**REQUIRED ACTION 1**
In the biography of Rob Riser below, during which years was he Editor of the Alabama Review?
**REQUIRED ACTION 2**
Carry on the biography of Rob Riser below from where it stops.

PROVIDED PASSAGE Block Start

Biography
R. Volney (Rob) Riser is Professor of History at the University of West Alabama, where he teaches a broad range of U.S. History courses. From 2008-2014, he served as department chair; and was from 2012-2017 Editor of the Alabama Review, the Alabama Historical Association’s academic journal. As a researcher, he specializes in U.S. Constitutional History, American Political History, and the history of the American South. His notable publications include Defying Disfranchisement: Black Voting Rights Activism in the Jim Crow South, 1890-1908 (LSU, 2010).
Research
Rob Riser’s “Empire’s Ladder: African American Emigration to Hawai’i, 1899-1901,” is a component of, and provides a narrative through-line for, a larger book-length history of the first Disfranchisement Era. The project engages with Jim Crow Era black southerners’ efforts to maintain and improve their position within the United States, in this case through their enthusiastic participation in America’s tropical colonial project. Annexation, and the advent of direct U.S. rule over the islands brought a quick end to penally-enforced labor contracts and upended the planters’ control of imported Asian labor; annexation also extended the U.S.’s official exclusion of Asian emigrants, thus depriving planters of their preferred labor source.

PROVIDED PASSAGE Block End
EXTRACTED RECORDS Block Start

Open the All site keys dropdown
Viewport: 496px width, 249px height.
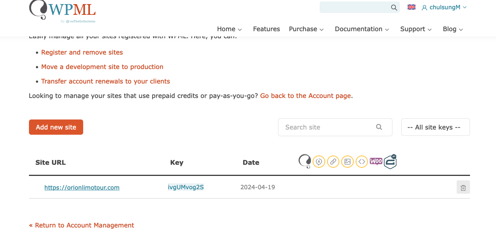tap(435, 127)
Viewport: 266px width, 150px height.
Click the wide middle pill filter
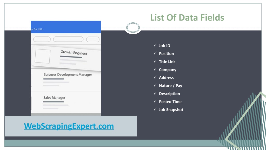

EXTRACTED RECORDS Block End

**REPLY 1**
From 2012 to 2017.

**REPLY 2**
Hawaiian plantation labor agents fanned across the Gulf South in a far-fetched effort to lure African Americans to the Territory. Recruits in this short-lived experiment with domestic U.S, labor were promised steady wages, generous housing and medical care, prosperity, and, most important social and political equality. They would not go to Hawai’i because they wished to leave the United States, rather, they went because they were invested in the American project. Empire, for them, offered a ladder to escape the South.